18. Events after the end of the reporting period
The recent conflict with Russia and Ukraine may impact on the company's future raw material costs. The directors and management of the company are actively monitoring the situation and taking actions where possible to ensure that the business can manage through any impact that it may face as a result of any inflationary costs. The company has also reviewed customer and supplier networks to ensure compliance with recent government sanctions. Despite this uncertainity turnover and company profit have increased in the year to 30th June 2023.

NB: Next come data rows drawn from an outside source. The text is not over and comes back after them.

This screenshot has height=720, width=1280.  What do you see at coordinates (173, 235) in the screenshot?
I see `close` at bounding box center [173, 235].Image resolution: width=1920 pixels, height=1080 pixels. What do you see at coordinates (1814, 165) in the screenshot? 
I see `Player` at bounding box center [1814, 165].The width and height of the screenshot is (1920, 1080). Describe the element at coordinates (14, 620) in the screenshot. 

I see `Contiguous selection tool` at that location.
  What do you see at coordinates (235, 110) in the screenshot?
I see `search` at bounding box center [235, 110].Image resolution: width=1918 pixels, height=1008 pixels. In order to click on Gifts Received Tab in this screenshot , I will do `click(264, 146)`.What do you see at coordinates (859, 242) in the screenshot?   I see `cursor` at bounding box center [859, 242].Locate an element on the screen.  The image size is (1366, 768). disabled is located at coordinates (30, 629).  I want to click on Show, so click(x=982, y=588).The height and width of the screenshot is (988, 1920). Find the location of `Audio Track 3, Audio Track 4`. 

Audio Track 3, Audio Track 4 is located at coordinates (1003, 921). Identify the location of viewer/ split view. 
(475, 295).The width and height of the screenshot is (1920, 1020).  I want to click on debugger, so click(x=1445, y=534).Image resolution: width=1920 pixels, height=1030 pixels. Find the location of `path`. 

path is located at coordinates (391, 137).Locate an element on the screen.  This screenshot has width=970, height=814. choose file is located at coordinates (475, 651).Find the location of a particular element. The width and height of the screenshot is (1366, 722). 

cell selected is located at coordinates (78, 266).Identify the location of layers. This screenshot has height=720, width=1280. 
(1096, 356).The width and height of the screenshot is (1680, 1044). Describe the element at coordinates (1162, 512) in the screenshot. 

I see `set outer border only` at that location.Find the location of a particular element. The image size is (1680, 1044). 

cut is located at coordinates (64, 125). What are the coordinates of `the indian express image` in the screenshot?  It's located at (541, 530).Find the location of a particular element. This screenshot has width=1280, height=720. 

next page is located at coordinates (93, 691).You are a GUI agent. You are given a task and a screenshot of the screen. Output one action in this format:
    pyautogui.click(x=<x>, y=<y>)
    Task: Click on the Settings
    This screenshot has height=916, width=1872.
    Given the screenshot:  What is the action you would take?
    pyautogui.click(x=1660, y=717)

19. Limitation of auditors liability
The terms of agreement regarding the limitation of the auditors liability are set out in the engagement letter, in accordance with Section 538 Companies Act 2006.
20. Summary audit opinion
The auditor's report for the year dated 18 December 2023 was unqualified.
The senior statutory auditor was Mr Brendan Corr for and on behalf of Corr & Corr
21. Related party transactions
During the year the company entered into the following transactions with related parties:
Transaction value
2023 2022
£ £
Insta Group Ltd - Sales 10,693 19,457
_______ _______
Enviroform Solutions Ltd is a subsidiary of Insta (International) Limited.The Intercompany loan from Insta Group Holdings Ltd has reduced to £197,064 (2022: £229,064).Loan repayments of £1,500 per month have commenced effective from 1st November 2022. No Interest is charged on the loan.
22. Controlling party
Ultimate Parent Undertaking Insta (International) Ltd hold 5,649 of the 8,589 shares in issue ultimately giving them a 65.7% holding.
23. Bank Covenants
All Bank Covenants have been met for the year ended 30th June 2023.
24. Going Concern
Company directors have obtained confirmation from group parent, Insta International Limited (08945886) that if required they will support Enviroform Solutions Ltd in any cash flow/working capital requirements in the 12 months post audit sign-off. Additionally the intercompany loan owed to Insta Group Holdings Ltd (02253172) is not repayable within one year of the audit sign-off date. Directors consider it appropriate to adopt the going concern basis.